Entries on where items appear:
[start]
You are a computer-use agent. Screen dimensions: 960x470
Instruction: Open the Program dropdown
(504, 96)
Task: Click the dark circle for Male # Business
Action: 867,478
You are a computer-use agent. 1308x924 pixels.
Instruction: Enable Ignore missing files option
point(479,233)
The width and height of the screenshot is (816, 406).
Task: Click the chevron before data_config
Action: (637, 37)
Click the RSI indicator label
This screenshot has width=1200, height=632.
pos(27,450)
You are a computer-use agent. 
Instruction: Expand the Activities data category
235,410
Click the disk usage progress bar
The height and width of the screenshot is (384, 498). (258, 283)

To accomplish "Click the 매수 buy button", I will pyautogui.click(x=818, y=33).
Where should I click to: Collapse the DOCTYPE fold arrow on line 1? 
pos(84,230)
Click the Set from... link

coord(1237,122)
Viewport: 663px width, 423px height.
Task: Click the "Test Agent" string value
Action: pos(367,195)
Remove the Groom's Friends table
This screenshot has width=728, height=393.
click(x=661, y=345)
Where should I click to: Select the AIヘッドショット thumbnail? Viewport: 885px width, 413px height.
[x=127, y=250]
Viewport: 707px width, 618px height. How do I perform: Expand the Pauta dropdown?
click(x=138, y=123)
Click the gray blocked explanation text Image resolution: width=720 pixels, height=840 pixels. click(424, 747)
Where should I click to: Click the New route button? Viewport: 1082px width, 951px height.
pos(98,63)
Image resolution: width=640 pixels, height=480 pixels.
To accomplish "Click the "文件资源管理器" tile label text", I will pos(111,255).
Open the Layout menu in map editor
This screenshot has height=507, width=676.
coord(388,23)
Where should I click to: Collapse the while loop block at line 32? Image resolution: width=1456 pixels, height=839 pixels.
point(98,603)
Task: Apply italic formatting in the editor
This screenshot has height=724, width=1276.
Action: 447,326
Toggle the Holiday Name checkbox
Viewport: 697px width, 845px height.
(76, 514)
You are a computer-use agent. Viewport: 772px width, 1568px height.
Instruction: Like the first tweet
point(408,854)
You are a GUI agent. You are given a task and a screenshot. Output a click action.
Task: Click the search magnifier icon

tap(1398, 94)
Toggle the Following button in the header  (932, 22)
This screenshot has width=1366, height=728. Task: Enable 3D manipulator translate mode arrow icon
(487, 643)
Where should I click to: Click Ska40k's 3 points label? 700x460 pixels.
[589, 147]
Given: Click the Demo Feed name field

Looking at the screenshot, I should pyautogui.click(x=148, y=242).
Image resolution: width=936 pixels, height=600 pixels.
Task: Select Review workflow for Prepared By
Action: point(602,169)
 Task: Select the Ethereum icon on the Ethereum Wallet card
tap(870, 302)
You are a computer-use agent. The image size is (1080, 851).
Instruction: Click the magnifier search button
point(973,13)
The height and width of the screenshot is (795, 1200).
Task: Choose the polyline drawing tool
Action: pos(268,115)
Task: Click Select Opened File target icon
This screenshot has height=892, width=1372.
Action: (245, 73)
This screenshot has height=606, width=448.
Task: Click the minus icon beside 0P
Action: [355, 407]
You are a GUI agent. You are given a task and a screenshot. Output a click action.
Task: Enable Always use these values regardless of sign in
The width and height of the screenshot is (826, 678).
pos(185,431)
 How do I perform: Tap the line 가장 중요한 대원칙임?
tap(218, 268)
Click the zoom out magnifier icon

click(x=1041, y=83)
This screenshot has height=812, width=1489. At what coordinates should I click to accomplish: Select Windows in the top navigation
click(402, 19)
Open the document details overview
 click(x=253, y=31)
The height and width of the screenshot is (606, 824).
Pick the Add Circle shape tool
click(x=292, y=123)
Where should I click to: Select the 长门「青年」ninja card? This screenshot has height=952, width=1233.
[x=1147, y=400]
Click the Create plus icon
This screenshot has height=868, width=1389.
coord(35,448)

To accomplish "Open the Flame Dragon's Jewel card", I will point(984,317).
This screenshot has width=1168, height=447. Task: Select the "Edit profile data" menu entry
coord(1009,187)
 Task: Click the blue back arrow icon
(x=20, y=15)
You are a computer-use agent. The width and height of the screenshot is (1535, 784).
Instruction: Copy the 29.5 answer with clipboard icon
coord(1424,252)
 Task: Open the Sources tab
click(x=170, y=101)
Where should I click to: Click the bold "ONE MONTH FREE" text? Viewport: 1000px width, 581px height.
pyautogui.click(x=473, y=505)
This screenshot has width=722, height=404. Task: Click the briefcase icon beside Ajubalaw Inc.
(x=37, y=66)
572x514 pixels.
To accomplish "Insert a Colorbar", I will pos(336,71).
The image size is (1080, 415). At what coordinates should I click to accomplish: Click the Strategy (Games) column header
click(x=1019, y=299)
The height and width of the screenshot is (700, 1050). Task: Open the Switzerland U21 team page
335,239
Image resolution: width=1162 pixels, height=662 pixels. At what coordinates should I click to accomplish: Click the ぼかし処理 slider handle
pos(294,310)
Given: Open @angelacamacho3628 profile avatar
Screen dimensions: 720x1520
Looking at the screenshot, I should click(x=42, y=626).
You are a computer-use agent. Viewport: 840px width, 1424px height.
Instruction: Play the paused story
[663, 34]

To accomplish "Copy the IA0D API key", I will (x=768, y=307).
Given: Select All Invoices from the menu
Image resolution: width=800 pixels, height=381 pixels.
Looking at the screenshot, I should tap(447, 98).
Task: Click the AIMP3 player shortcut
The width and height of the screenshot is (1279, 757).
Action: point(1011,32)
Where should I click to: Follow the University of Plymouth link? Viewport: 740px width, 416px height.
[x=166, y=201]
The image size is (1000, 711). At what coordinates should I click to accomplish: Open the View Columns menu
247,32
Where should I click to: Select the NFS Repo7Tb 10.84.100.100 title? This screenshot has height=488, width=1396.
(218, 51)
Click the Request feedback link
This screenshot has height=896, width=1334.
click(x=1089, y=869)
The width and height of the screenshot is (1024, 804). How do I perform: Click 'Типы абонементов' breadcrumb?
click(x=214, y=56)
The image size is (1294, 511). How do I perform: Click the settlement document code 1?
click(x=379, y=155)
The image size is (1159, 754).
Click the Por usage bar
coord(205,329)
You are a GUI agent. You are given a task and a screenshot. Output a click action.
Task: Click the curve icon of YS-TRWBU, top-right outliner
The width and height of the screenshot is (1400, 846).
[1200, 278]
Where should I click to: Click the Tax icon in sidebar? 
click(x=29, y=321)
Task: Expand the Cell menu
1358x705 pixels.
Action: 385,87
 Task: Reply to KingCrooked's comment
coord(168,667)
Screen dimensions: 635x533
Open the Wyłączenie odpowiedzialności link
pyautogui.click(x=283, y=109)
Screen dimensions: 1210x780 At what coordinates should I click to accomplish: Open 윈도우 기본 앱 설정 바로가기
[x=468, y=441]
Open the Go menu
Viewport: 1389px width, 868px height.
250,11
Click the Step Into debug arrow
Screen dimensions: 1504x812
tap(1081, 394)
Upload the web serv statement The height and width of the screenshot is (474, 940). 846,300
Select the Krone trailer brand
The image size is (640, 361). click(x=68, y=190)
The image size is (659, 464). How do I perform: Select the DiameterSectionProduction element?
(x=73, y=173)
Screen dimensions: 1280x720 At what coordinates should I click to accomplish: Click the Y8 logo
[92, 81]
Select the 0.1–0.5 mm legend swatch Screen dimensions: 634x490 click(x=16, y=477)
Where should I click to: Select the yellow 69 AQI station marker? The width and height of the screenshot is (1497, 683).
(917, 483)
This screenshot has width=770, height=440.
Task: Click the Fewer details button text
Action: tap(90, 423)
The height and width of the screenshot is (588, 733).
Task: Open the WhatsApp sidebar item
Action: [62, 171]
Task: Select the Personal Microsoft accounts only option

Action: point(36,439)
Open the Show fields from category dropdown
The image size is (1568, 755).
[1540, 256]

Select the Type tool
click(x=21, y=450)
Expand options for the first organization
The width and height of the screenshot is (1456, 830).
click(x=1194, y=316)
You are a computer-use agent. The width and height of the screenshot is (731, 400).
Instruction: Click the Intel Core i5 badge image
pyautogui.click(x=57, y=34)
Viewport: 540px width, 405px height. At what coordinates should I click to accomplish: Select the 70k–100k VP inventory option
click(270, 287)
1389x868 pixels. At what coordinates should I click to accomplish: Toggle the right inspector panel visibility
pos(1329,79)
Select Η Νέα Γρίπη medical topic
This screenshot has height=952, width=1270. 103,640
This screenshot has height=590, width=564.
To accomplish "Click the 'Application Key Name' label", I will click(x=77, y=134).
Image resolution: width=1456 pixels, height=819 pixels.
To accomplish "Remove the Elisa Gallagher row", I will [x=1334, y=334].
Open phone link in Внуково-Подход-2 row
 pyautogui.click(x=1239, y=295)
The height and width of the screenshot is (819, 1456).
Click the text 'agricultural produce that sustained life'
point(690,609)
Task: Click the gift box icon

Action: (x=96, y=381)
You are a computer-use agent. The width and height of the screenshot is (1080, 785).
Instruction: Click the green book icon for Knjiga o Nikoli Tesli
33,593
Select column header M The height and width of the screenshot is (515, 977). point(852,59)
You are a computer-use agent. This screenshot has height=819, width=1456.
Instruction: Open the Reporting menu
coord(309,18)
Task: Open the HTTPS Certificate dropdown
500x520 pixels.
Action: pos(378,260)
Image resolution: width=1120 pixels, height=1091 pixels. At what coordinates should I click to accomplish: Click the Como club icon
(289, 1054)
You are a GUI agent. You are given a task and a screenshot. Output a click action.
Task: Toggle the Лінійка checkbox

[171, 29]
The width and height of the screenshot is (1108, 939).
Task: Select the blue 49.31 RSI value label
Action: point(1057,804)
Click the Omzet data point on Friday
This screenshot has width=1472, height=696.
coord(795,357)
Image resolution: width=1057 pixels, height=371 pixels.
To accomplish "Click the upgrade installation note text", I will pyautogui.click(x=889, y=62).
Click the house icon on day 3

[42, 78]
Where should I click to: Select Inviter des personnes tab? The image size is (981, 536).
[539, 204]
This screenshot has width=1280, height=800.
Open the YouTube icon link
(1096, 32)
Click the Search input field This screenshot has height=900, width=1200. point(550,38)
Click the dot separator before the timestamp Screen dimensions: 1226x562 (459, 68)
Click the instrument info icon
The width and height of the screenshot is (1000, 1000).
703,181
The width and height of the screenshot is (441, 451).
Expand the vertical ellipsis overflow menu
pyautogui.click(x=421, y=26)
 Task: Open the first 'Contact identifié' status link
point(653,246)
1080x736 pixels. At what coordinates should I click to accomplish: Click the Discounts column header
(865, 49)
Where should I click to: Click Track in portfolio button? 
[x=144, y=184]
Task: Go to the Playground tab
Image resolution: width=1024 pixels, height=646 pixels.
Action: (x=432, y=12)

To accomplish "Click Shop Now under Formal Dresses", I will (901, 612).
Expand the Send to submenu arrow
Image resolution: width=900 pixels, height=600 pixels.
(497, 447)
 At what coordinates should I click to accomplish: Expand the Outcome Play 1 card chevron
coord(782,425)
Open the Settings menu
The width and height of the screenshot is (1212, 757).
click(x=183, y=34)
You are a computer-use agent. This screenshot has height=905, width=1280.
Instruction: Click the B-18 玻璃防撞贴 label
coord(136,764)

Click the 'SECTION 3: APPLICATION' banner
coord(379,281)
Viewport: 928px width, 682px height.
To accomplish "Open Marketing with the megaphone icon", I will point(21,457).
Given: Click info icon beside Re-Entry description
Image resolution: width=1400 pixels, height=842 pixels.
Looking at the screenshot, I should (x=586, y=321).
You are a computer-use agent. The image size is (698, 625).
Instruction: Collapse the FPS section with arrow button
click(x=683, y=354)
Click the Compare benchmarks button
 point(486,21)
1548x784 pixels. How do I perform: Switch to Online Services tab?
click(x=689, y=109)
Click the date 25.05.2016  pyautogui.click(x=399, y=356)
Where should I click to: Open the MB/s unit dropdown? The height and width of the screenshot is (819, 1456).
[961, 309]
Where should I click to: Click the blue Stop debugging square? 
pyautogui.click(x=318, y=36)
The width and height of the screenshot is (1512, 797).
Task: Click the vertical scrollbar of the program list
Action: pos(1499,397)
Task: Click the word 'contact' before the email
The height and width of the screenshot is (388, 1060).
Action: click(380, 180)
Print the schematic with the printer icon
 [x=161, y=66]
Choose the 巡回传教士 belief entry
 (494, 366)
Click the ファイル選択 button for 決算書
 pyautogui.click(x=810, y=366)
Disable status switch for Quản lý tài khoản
[end]
Instructions to follow.
Please copy out, word for word, the lines of the rows above from the line with "Image resolution: width=1456 pixels, height=819" to the line with "(289, 1054)", both included.

Result of this exercise.
Image resolution: width=1456 pixels, height=819 pixels.
To accomplish "Remove the Elisa Gallagher row", I will [x=1334, y=334].
Open phone link in Внуково-Подход-2 row
 pyautogui.click(x=1239, y=295)
The height and width of the screenshot is (819, 1456).
Click the text 'agricultural produce that sustained life'
point(690,609)
Task: Click the gift box icon

Action: (x=96, y=381)
You are a computer-use agent. The width and height of the screenshot is (1080, 785).
Instruction: Click the green book icon for Knjiga o Nikoli Tesli
33,593
Select column header M The height and width of the screenshot is (515, 977). point(852,59)
You are a computer-use agent. This screenshot has height=819, width=1456.
Instruction: Open the Reporting menu
coord(309,18)
Task: Open the HTTPS Certificate dropdown
500x520 pixels.
Action: pos(378,260)
Image resolution: width=1120 pixels, height=1091 pixels. At what coordinates should I click to accomplish: Click the Como club icon
(289, 1054)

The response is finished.